New Coffee! Wilton Benitez SL-28
A new variety from one of our most talked about coffee producers! Introducing our
Wilton Benitez SL-28. This special coffee comes from Wilton Benitez’s competition series (the ultra special coffees he singles out for use in national/international barista competitions) and
was just used this past weekend to win 1st place in Colombia’s national barista competition! We were lucky enough to secure just a small amount of this coffee before it hit the competition circuit and thus present to you a flavor explosion. A single origin lot comprised solely of the SL-28 variety, this coffee displays the coveted flavors of the SL-28 variety (originally from Kenya-think fruity, berry forward, currant and wine-like), the terroir of Colombia which often produces ultra sweet, fruity, and floral coffees, and the unique flavors that result from the innovative processing style of Wilton Benitez. Our cupping notes revealed record high scores, many exclamation points, and lots of heart and star drawings. We called this coffee winey and elegant and tasted berry jam, freesia, pink starburst, strawberry, cherry, blueberry Italian soda, jasmine, and lychee. A must-try coffee for anyone after a unique and special coffee experience! We have a limited supply so we recommend snagging a bag right away.
The unique process at the farm level. Wilton Benitez is at the forefront of innovation in coffee processing and is doing amazing things to create unique and masterful flavors. He is a chemical engineer turned high-end coffee grower and his science background, coupled with decades of experience in coffee growing/tasting, have led to some of the most unique and nuanced coffees we’ve experienced. Our founder Michael is lucky enough to have boots on the ground at Wilton’s farm right now learning more about Wilton’s unique processes. For this particular lot, selectively harvested ripe cherries are first sterilized with ozonated water and ultraviolet light. The coffee was then subject to an ultrasound process to open up the coffee and further break down sugars. (This process is newer at Wilton’s farm and the first ultrasound process coffee we have sold!) The coffee is then depulped and an anaerobic yeast fermentation takes place in bioreactors for 52 hours. After this the coffee seeds are gently rinsed/ washed. The coffee then undergoes controlled drying until the beans reach 10.5% internal humidity.

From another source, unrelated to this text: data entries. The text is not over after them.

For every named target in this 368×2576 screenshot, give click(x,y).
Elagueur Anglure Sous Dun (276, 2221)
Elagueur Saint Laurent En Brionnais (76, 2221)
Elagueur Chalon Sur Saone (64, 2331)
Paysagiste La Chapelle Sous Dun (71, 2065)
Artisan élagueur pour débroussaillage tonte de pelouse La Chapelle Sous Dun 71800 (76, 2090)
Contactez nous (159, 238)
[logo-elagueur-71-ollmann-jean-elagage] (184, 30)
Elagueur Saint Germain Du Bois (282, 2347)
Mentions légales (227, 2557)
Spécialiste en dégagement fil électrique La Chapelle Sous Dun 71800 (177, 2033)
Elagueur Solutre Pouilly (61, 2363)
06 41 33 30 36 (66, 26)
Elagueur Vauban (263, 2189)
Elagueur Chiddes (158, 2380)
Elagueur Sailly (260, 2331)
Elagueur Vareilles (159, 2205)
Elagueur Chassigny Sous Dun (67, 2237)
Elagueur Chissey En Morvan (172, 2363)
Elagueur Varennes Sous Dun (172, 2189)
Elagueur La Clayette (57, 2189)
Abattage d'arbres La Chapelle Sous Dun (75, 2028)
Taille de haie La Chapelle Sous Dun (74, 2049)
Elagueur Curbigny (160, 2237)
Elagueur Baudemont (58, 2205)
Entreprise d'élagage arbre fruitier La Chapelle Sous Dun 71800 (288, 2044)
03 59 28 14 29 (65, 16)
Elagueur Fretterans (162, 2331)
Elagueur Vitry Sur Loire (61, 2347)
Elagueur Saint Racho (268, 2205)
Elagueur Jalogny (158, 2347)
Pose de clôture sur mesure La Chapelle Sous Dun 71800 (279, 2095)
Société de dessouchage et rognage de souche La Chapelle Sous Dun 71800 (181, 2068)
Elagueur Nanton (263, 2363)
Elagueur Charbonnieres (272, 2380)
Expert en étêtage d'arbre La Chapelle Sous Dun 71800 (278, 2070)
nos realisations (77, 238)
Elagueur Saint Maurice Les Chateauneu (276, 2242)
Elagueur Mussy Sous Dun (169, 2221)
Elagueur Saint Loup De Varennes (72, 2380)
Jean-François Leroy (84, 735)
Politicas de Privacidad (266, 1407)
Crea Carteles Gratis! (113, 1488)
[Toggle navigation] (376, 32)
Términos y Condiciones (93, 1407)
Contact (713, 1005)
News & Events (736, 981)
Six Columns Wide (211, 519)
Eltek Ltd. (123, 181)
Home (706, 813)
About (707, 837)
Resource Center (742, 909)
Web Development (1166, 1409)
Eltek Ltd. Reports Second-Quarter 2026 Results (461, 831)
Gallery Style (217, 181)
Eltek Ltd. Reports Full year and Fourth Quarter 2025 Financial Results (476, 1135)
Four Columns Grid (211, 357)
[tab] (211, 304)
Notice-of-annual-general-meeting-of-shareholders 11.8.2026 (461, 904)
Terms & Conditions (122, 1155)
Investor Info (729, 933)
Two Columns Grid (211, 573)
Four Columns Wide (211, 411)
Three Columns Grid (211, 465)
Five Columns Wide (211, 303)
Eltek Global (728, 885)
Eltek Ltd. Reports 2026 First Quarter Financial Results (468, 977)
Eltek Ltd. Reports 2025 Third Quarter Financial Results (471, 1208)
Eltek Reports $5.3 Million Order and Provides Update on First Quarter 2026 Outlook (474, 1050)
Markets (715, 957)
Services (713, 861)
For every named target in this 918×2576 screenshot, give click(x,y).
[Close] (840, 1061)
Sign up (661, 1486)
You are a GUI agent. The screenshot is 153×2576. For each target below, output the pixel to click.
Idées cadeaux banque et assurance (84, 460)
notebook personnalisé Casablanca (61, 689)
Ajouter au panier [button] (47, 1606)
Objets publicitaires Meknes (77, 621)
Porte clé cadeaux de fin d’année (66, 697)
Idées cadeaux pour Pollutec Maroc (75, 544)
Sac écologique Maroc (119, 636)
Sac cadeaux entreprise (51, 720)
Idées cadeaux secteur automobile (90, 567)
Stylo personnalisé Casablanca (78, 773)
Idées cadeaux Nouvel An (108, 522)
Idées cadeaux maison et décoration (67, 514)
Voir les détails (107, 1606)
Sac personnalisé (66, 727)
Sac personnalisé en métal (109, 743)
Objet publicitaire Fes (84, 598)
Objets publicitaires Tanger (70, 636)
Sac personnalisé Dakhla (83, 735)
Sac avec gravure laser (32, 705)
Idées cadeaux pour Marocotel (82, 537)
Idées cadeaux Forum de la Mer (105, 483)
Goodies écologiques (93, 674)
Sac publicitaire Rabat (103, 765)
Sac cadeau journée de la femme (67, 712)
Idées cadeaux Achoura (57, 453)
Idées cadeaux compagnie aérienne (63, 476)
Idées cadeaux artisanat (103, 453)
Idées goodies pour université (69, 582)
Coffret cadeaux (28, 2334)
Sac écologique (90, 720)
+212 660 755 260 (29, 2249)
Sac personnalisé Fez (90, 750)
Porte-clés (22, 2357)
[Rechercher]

Unparalleled quality, a human story, and sustainability – that’s our coffee philosophy.
- Unparalleled quality. We won’t buy a coffee unless we know that it will inspire you.
- A human story. Often times a producer’s story gets lost in the coffee supply chain. It’s our focus to provide a seed to cup experience, honoring everyone involved.
- Sustainability. We purchase sustainable coffees directly from producers and through brokers who share our goal of making coffee a sustainable commodity. Financially and environmentally, the coffees we purchase seek balance.